[Items from a data source]
▼
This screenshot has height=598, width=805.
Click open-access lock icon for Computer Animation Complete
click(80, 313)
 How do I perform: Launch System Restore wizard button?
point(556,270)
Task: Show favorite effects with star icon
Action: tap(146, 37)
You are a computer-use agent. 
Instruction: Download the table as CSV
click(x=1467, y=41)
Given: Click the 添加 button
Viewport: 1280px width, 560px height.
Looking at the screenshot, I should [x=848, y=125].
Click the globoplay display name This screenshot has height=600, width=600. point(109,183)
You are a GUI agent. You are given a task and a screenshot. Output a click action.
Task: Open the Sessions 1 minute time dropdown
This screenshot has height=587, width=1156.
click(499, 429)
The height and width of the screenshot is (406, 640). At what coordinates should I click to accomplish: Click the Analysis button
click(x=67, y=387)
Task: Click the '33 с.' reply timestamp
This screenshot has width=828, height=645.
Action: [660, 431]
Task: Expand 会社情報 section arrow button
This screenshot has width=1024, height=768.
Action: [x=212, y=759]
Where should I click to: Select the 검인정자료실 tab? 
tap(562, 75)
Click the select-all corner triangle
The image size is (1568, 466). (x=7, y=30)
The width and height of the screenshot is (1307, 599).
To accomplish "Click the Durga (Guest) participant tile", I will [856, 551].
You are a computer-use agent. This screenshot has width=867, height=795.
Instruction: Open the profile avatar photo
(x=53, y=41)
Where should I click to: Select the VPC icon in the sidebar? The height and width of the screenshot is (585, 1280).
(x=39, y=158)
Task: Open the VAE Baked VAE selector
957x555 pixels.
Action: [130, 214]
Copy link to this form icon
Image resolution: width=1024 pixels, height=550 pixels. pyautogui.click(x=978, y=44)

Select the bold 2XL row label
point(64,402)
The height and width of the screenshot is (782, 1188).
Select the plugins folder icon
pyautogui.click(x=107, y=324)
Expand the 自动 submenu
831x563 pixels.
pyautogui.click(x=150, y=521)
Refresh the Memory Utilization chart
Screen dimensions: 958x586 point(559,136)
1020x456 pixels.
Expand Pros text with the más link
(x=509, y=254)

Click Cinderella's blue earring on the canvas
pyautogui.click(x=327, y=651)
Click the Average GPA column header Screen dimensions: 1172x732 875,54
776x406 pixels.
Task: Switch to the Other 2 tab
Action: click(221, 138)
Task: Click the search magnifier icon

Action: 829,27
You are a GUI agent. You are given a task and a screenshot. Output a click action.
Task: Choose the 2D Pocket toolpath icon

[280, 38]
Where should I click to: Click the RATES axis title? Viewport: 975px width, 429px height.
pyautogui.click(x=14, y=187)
▲
> **REQUIREMENT**: Beginning at the line with "Copy link to this form icon" and ending at the last line of the entries, print every line exactly.

> **ANSWER TO THE EXERCISE**:
Copy link to this form icon
Image resolution: width=1024 pixels, height=550 pixels. pyautogui.click(x=978, y=44)

Select the bold 2XL row label
point(64,402)
The height and width of the screenshot is (782, 1188).
Select the plugins folder icon
pyautogui.click(x=107, y=324)
Expand the 自动 submenu
831x563 pixels.
pyautogui.click(x=150, y=521)
Refresh the Memory Utilization chart
Screen dimensions: 958x586 point(559,136)
1020x456 pixels.
Expand Pros text with the más link
(x=509, y=254)

Click Cinderella's blue earring on the canvas
pyautogui.click(x=327, y=651)
Click the Average GPA column header Screen dimensions: 1172x732 875,54
776x406 pixels.
Task: Switch to the Other 2 tab
Action: click(221, 138)
Task: Click the search magnifier icon

Action: 829,27
You are a GUI agent. You are given a task and a screenshot. Output a click action.
Task: Choose the 2D Pocket toolpath icon

[280, 38]
Where should I click to: Click the RATES axis title? Viewport: 975px width, 429px height.
pyautogui.click(x=14, y=187)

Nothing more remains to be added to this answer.